··· EXERCISE INPUT ···
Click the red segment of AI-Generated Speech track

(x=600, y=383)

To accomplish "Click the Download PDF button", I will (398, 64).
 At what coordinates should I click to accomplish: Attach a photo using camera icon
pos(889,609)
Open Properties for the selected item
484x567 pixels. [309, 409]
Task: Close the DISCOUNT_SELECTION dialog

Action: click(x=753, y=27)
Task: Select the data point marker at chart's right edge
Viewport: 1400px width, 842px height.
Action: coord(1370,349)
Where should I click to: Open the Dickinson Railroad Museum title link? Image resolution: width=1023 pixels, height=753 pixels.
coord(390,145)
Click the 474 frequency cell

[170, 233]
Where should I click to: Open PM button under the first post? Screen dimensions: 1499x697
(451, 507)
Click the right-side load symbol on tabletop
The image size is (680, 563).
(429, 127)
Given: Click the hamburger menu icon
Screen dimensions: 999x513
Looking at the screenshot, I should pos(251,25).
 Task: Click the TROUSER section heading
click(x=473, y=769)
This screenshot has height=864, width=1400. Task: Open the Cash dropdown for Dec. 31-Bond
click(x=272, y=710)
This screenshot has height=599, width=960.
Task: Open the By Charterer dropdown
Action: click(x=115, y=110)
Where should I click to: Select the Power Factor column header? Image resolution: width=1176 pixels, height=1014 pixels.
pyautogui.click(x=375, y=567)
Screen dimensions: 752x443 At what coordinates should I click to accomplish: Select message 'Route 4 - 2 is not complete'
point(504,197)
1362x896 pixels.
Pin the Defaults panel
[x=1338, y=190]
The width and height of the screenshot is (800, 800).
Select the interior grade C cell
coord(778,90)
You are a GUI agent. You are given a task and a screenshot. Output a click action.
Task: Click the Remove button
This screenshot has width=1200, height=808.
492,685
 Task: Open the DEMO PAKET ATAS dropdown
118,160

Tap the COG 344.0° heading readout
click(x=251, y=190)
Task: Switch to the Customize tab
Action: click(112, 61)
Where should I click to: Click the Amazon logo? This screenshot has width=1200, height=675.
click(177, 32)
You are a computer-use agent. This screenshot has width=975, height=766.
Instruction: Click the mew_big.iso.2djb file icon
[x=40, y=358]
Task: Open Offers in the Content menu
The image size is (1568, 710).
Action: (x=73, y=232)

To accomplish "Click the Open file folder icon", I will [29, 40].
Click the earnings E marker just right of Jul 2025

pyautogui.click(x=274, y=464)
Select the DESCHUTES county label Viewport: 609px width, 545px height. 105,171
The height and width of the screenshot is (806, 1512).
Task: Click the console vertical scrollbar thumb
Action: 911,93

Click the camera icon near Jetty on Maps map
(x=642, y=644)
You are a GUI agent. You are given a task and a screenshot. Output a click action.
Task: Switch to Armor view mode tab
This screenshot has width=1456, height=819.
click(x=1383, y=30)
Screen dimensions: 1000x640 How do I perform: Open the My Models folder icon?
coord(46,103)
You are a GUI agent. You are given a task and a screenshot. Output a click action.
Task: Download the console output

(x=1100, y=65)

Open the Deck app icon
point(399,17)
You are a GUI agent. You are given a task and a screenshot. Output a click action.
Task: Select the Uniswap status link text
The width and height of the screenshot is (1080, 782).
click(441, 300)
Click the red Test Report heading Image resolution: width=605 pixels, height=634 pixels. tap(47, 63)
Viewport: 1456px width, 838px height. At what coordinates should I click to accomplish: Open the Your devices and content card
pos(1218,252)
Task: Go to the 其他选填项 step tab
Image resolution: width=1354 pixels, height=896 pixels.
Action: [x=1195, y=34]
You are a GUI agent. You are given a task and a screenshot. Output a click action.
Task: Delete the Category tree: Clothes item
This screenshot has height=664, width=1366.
···
EXERCISE OBJECTIVE: Rewrite the listing, putting "Return one click action" in place of each "Output a click action" and keeping everything else the same.

WRITTEN ANSWER:
Click the red segment of AI-Generated Speech track

(x=600, y=383)

To accomplish "Click the Download PDF button", I will (398, 64).
 At what coordinates should I click to accomplish: Attach a photo using camera icon
pos(889,609)
Open Properties for the selected item
484x567 pixels. [309, 409]
Task: Close the DISCOUNT_SELECTION dialog

Action: click(x=753, y=27)
Task: Select the data point marker at chart's right edge
Viewport: 1400px width, 842px height.
Action: coord(1370,349)
Where should I click to: Open the Dickinson Railroad Museum title link? Image resolution: width=1023 pixels, height=753 pixels.
coord(390,145)
Click the 474 frequency cell

[170, 233]
Where should I click to: Open PM button under the first post? Screen dimensions: 1499x697
(451, 507)
Click the right-side load symbol on tabletop
The image size is (680, 563).
(429, 127)
Given: Click the hamburger menu icon
Screen dimensions: 999x513
Looking at the screenshot, I should pos(251,25).
 Task: Click the TROUSER section heading
click(x=473, y=769)
This screenshot has height=864, width=1400. Task: Open the Cash dropdown for Dec. 31-Bond
click(x=272, y=710)
This screenshot has height=599, width=960.
Task: Open the By Charterer dropdown
Action: click(x=115, y=110)
Where should I click to: Select the Power Factor column header? Image resolution: width=1176 pixels, height=1014 pixels.
pyautogui.click(x=375, y=567)
Screen dimensions: 752x443 At what coordinates should I click to accomplish: Select message 'Route 4 - 2 is not complete'
point(504,197)
1362x896 pixels.
Pin the Defaults panel
[x=1338, y=190]
The width and height of the screenshot is (800, 800).
Select the interior grade C cell
coord(778,90)
You are a GUI agent. You are given a task and a screenshot. Return one click action.
Task: Click the Remove button
This screenshot has width=1200, height=808.
492,685
 Task: Open the DEMO PAKET ATAS dropdown
118,160

Tap the COG 344.0° heading readout
click(x=251, y=190)
Task: Switch to the Customize tab
Action: click(112, 61)
Where should I click to: Click the Amazon logo? This screenshot has width=1200, height=675.
click(177, 32)
You are a computer-use agent. This screenshot has width=975, height=766.
Instruction: Click the mew_big.iso.2djb file icon
[x=40, y=358]
Task: Open Offers in the Content menu
The image size is (1568, 710).
Action: (x=73, y=232)

To accomplish "Click the Open file folder icon", I will [29, 40].
Click the earnings E marker just right of Jul 2025

pyautogui.click(x=274, y=464)
Select the DESCHUTES county label Viewport: 609px width, 545px height. 105,171
The height and width of the screenshot is (806, 1512).
Task: Click the console vertical scrollbar thumb
Action: 911,93

Click the camera icon near Jetty on Maps map
(x=642, y=644)
You are a GUI agent. You are given a task and a screenshot. Return one click action.
Task: Switch to Armor view mode tab
This screenshot has width=1456, height=819.
click(x=1383, y=30)
Screen dimensions: 1000x640 How do I perform: Open the My Models folder icon?
coord(46,103)
You are a GUI agent. You are given a task and a screenshot. Return one click action.
Task: Download the console output

(x=1100, y=65)

Open the Deck app icon
point(399,17)
You are a GUI agent. You are given a task and a screenshot. Return one click action.
Task: Select the Uniswap status link text
The width and height of the screenshot is (1080, 782).
click(441, 300)
Click the red Test Report heading Image resolution: width=605 pixels, height=634 pixels. tap(47, 63)
Viewport: 1456px width, 838px height. At what coordinates should I click to accomplish: Open the Your devices and content card
pos(1218,252)
Task: Go to the 其他选填项 step tab
Image resolution: width=1354 pixels, height=896 pixels.
Action: [x=1195, y=34]
You are a GUI agent. You are given a task and a screenshot. Return one click action.
Task: Delete the Category tree: Clothes item
This screenshot has height=664, width=1366.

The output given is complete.